Приближалась ночь. Комендантский час бессонницы. Живые выключались из игры, засыпали — завтра им на работу. Русинов оставался в пустом городе…
Раздался звонок. Это было так неожиданно, даже слегка пугающе. Те, кто хорошо его знали, не звонили сейчас, знали, что он все равно не подходит. А может, его нет в городе — исчез… Телефон упорно звонил, и Русинов не преодолел соблазна — снял трубку. Совсем незнакомый голос. Катя. Какая же Катя? О Боже, та самая, с которой они учились вместе, когда-то, лет, тридцать тому назад, Катя из его группы, как же, как же, очень милая девочка, круглая отличница, вместе готовились по марксизму и еще по чему-то, кажется, по стилистике, у нее же были лучшие конспекты. Готовились у нее дома — интересно, почему я не приставал к ней, не умел или не хотел? Скорей всего, хотел, но не умел, а теперь вот умею, может, даже сумею. Но не хочу. О чем-то она просит, очень просит. Нет, не просит, просто это она поздравляет его со славным юбилеем и желает творческих… — что еще за херня! Она прочла в газете и теперь присоединяется к профкому, к месткому и партийной организации. Но вот зажурчало что-то осмысленное — он прислушался: ну да, она на полгода старше его, и у нее тоже было это. Она через это прошла. Так и сказала: это. Ну вот… когда пятьдесят. Она долго мучилась, перенесла это с трудом. А потом все же привыкла понемногу. Примирилась. Пошла дальше. Интересно, куда это она пошла? И как примирилась? О, это длинная история. Что ж, у нас есть время. Мы никуда не спешим. Ночь? День и ночь — сутки прочь. Драгоценные сутки оставшейся жизни. Нет, нельзя, ей днем на работу, она работает, ведь возраст все же еще не пенсионный. Вот завтра вечером, если он хочет, она может заехать и все рассказать. Она домой не спешит. Дети уже большие. А мужа нет. Так что если это удобно. Удобно ли ему? Безразлично. Мало-помалу он сообразил, что она говорит о другом удобстве. О том, прилично ли это. У него, может быть, семья, впрочем, кое-что она слышала. Тем более, если нет семьи, удобно ли… А что, это было бы даже забавно. Она продолжала про удобство: одинокая женщина к мужчине. Из какого же это все года? Да, помню! Из 1949-го. Она такая. Впрочем, она была симпатичная девочка. Однажды она прикоснулась к нему в передней, когда он уходил… А что, может, было бы хорошо. Тогда. Но оба они не умели. Придя от нее домой, в том сорок девятом, он, наверное, компенсировал эту свою очередную неудачу обычным пацанским способом. Теперь ему и это было не нужно. Зато возник еще один непроигранный вариант его жизни. Сеня и Катя. Предположим, что они бы поженились, нарожали красивых и здоровых детей…

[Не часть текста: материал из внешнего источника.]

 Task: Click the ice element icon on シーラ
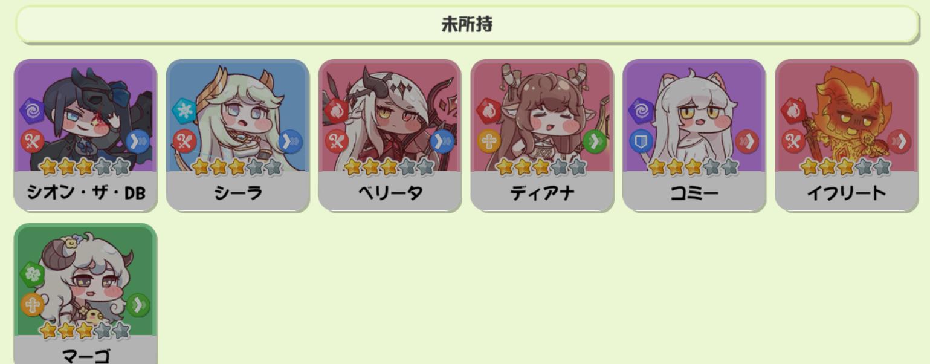point(183,111)
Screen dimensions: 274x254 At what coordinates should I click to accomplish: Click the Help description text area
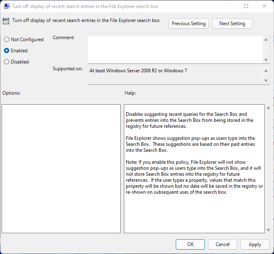coord(194,169)
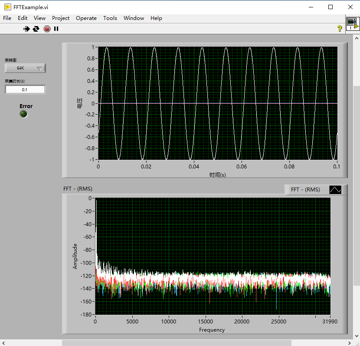Screen dimensions: 360x346
Task: Click the FFT - (RMS) legend plot icon
Action: 335,190
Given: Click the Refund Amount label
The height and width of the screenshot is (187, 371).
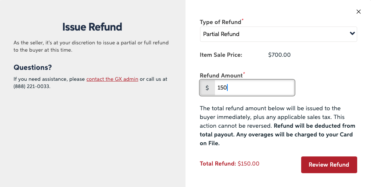Looking at the screenshot, I should (x=221, y=76).
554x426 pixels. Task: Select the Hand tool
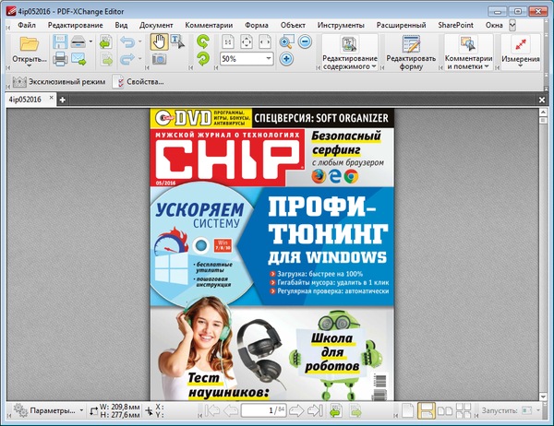point(158,41)
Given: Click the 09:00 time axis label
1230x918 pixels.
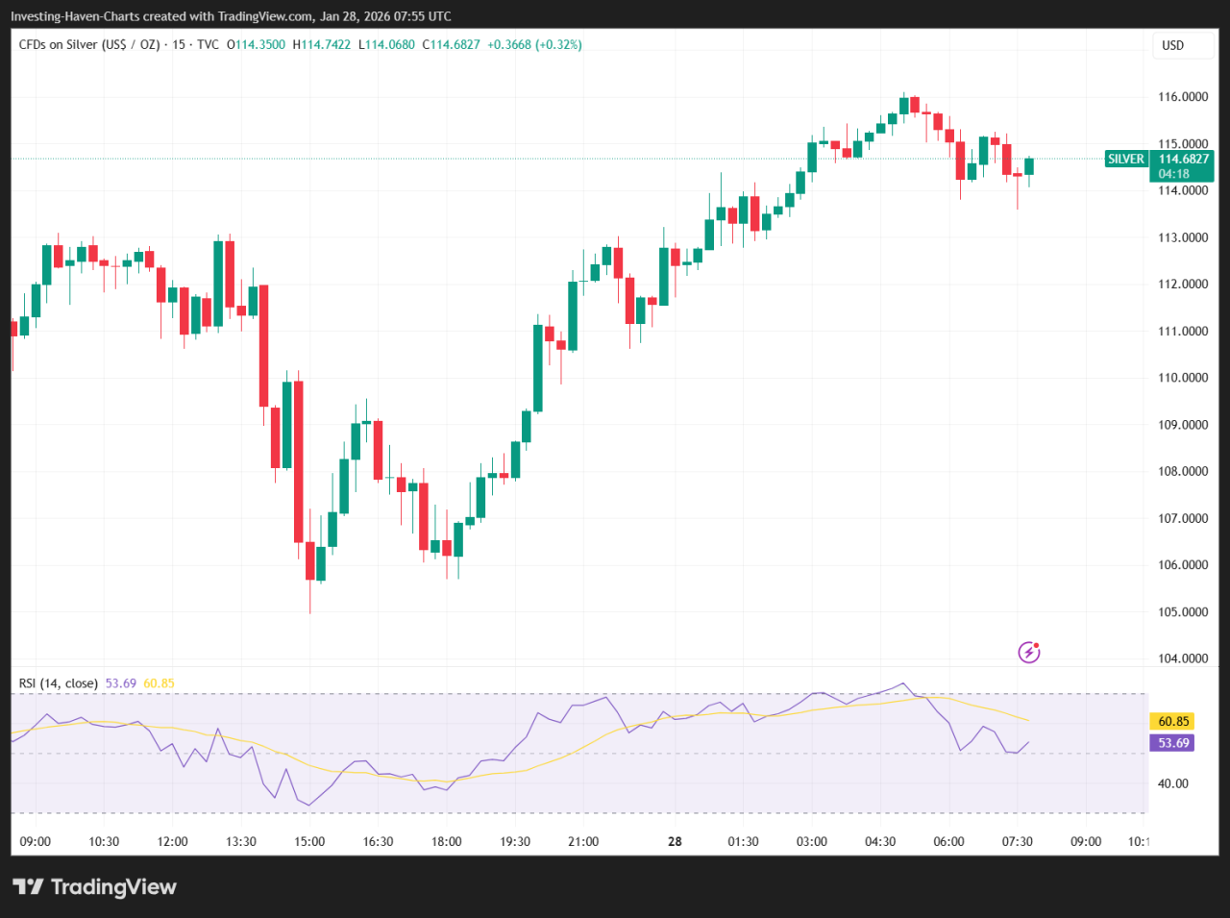Looking at the screenshot, I should click(36, 841).
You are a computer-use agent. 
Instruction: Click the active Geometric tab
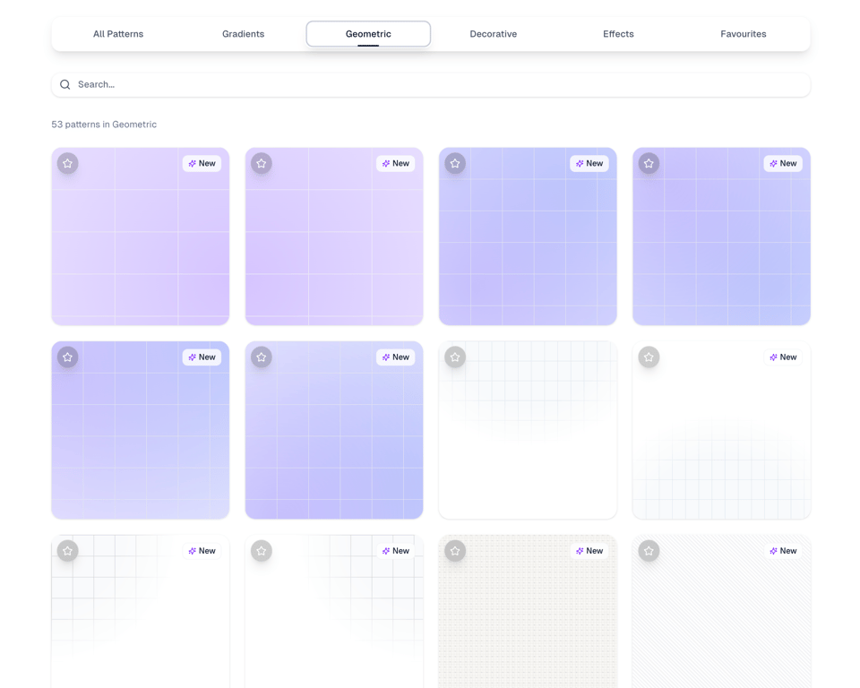(368, 34)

Он долго лежал без сна. Он занимался совсем новым, стариковским видом мастурбации, мысленной мастурбацией, — проигрывал варианты своей жизни. Своей проигранной жизни. Ее непроигранные варианты.
* * *
Сын пришел на три часа позже обещанного. Он забыл, что он такое хотел рассказать важное. С ходу начал про выборы в Америке и перестановки в израильском правительстве. Он горячился, нехорошо обзывал нового президента, хвалил старого и восхищался каким-то израильским начальником, то ли Даяном, то ли Бегином (кажется, танец был такой, «уэн ю бегин дэ бегин…», впрочем, может быть, и даян тоже был танец, какая разница, кто они были, эти двое, шустряки, наверно) — сын был о них очень высокого мнения и говорил что-то в том духе, что им палец в рот не клади (изъясняясь, конечно, на более современном, вполне структуралистическом и войс-американском уровне, да, и еще, конечно, это: шолом-шолом, кол исраел). По всему этому Русинов мог догадаться, что местечковые настроения в том, другом лагере достигли столичного накала — ах, как трудно было бы дружить семьями, ах, как сладко!